EXTRACTED RECORDS section start

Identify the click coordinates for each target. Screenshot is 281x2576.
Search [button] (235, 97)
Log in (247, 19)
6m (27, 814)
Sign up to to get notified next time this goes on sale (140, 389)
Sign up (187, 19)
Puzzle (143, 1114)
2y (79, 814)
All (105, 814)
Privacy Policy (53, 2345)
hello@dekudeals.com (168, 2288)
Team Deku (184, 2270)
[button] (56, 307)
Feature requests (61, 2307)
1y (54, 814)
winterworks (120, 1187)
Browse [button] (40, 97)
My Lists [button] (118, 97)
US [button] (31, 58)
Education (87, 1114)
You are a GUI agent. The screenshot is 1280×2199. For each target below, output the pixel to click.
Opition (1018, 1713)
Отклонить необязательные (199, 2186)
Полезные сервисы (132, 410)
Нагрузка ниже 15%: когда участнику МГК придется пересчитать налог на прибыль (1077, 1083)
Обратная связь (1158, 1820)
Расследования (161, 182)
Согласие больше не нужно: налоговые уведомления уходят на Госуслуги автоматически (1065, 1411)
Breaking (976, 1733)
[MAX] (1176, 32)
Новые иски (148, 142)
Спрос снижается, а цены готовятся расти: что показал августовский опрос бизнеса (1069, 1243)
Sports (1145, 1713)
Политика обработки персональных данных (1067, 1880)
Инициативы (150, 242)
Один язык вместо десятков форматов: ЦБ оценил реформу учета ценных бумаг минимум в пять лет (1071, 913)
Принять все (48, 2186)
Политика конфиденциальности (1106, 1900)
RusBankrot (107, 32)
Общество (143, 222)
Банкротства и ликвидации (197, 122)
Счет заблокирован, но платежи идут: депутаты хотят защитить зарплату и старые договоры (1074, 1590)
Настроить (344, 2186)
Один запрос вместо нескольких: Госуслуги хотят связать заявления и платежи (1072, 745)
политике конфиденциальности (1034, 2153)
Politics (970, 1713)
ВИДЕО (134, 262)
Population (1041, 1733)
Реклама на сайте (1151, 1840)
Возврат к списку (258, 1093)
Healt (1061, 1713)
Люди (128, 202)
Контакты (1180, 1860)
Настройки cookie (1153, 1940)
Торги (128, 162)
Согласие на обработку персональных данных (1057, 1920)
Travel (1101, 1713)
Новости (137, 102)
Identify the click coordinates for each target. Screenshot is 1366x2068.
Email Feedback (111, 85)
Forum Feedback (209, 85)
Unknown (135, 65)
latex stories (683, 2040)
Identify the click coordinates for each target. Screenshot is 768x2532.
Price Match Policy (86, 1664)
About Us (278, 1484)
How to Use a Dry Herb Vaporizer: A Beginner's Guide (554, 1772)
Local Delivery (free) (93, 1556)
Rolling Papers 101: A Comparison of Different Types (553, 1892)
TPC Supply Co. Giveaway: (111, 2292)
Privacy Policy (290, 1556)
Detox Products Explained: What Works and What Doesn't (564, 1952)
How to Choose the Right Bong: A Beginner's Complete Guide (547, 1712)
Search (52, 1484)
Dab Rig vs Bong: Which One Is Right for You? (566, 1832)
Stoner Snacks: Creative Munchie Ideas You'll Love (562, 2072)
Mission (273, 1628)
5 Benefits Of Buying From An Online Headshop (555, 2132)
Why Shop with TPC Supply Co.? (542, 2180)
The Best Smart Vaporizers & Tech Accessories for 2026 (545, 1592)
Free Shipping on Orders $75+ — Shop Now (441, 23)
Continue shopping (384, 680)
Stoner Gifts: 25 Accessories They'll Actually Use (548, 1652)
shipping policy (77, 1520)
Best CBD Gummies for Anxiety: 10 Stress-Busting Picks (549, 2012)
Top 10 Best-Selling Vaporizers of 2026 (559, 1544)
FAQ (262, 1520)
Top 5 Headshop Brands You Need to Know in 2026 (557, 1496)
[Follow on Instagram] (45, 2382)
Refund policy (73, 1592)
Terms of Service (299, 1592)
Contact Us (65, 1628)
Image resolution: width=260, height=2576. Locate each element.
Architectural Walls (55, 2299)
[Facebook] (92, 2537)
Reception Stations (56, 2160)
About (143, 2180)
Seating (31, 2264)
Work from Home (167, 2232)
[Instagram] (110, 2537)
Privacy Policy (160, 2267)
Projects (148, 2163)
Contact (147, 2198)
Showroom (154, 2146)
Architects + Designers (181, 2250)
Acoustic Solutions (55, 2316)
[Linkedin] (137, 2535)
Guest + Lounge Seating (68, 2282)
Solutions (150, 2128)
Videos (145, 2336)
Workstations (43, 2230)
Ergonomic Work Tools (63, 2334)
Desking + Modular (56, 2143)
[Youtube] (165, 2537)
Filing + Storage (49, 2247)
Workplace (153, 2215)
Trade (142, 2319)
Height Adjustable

EXTRACTED RECORDS section end

▶ [PROBLEM STATEMENT]:
Look above for the line that contains "Screenshot is 768x2532.". Starting there, transcribe every line exactly until you have copied the line that contains "Continue shopping (384, 680)".

▶ [SOLUTION FOR THIS PROBLEM]:
Identify the click coordinates for each target. Screenshot is 768x2532.
Price Match Policy (86, 1664)
About Us (278, 1484)
How to Use a Dry Herb Vaporizer: A Beginner's Guide (554, 1772)
Local Delivery (free) (93, 1556)
Rolling Papers 101: A Comparison of Different Types (553, 1892)
TPC Supply Co. Giveaway: (111, 2292)
Privacy Policy (290, 1556)
Detox Products Explained: What Works and What Doesn't (564, 1952)
How to Choose the Right Bong: A Beginner's Complete Guide (547, 1712)
Search (52, 1484)
Dab Rig vs Bong: Which One Is Right for You? (566, 1832)
Stoner Snacks: Creative Munchie Ideas You'll Love (562, 2072)
Mission (273, 1628)
5 Benefits Of Buying From An Online Headshop (555, 2132)
Why Shop with TPC Supply Co.? (542, 2180)
The Best Smart Vaporizers & Tech Accessories for 2026 (545, 1592)
Free Shipping on Orders $75+ — Shop Now (441, 23)
Continue shopping (384, 680)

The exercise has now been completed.